- Available records

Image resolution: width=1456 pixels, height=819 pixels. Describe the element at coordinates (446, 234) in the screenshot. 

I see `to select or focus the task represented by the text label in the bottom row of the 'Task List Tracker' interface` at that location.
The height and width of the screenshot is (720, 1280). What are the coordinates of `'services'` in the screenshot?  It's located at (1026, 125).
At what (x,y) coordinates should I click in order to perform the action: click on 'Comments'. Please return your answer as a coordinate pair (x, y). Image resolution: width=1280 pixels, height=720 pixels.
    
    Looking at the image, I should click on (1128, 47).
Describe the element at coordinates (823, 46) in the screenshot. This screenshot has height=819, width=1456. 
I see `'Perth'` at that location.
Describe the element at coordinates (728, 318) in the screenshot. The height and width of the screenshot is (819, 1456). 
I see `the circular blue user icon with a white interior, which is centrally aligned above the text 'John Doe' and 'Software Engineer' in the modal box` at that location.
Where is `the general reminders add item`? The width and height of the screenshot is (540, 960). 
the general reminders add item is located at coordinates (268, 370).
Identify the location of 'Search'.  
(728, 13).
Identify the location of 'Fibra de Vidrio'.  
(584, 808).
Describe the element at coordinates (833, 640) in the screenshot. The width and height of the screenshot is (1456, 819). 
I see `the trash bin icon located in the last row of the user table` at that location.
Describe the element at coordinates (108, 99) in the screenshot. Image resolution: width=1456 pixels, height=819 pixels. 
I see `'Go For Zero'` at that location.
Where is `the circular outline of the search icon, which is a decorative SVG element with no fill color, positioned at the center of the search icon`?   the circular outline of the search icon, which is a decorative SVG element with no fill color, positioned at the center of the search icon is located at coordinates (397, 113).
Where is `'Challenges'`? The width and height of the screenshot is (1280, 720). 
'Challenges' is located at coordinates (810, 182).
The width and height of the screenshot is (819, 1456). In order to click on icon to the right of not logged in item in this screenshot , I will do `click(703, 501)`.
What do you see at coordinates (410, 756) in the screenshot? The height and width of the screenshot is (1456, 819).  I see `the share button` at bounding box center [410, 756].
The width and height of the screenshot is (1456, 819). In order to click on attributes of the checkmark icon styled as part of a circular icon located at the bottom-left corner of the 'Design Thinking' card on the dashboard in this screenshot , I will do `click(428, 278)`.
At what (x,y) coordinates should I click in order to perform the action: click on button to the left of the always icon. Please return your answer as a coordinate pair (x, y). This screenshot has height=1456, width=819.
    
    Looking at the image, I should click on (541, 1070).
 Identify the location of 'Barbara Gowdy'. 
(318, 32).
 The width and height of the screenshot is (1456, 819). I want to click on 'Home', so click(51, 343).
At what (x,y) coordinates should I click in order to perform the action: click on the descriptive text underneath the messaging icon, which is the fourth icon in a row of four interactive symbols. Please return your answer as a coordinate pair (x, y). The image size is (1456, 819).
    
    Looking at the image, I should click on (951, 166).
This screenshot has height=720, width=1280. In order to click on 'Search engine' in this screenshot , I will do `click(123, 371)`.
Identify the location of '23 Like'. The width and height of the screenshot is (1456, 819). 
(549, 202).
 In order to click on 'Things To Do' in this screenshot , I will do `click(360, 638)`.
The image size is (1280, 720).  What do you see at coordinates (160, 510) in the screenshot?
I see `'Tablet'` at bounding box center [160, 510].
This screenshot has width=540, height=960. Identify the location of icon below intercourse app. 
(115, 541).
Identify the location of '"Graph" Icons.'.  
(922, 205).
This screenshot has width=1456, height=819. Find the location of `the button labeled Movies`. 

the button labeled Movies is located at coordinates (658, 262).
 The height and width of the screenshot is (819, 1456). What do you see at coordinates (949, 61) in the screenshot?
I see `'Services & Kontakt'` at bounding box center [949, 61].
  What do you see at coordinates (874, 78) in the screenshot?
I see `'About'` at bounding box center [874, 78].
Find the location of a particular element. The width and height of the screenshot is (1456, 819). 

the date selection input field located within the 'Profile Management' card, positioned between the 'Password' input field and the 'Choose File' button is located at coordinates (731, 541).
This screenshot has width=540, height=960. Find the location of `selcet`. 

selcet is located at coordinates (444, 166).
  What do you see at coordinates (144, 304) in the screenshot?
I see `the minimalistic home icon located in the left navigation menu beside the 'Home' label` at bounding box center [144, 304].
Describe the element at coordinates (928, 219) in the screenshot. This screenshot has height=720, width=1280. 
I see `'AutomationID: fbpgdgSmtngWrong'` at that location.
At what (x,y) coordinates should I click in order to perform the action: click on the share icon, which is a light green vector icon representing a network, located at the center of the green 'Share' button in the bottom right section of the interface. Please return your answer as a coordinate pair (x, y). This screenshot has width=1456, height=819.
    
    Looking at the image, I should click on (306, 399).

- To do
Return the records above word for word, starting with the line that contains "has height=1456, width=819." and stopping after the line that contains "(922, 205).".

- Full output
At what (x,y) coordinates should I click in order to perform the action: click on button to the left of the always icon. Please return your answer as a coordinate pair (x, y). This screenshot has height=1456, width=819.
    
    Looking at the image, I should click on (541, 1070).
 Identify the location of 'Barbara Gowdy'. 
(318, 32).
 The width and height of the screenshot is (1456, 819). I want to click on 'Home', so click(51, 343).
At what (x,y) coordinates should I click in order to perform the action: click on the descriptive text underneath the messaging icon, which is the fourth icon in a row of four interactive symbols. Please return your answer as a coordinate pair (x, y). The image size is (1456, 819).
    
    Looking at the image, I should click on (951, 166).
This screenshot has height=720, width=1280. In order to click on 'Search engine' in this screenshot , I will do `click(123, 371)`.
Identify the location of '23 Like'. The width and height of the screenshot is (1456, 819). 
(549, 202).
 In order to click on 'Things To Do' in this screenshot , I will do `click(360, 638)`.
The image size is (1280, 720).  What do you see at coordinates (160, 510) in the screenshot?
I see `'Tablet'` at bounding box center [160, 510].
This screenshot has width=540, height=960. Identify the location of icon below intercourse app. 
(115, 541).
Identify the location of '"Graph" Icons.'.  
(922, 205).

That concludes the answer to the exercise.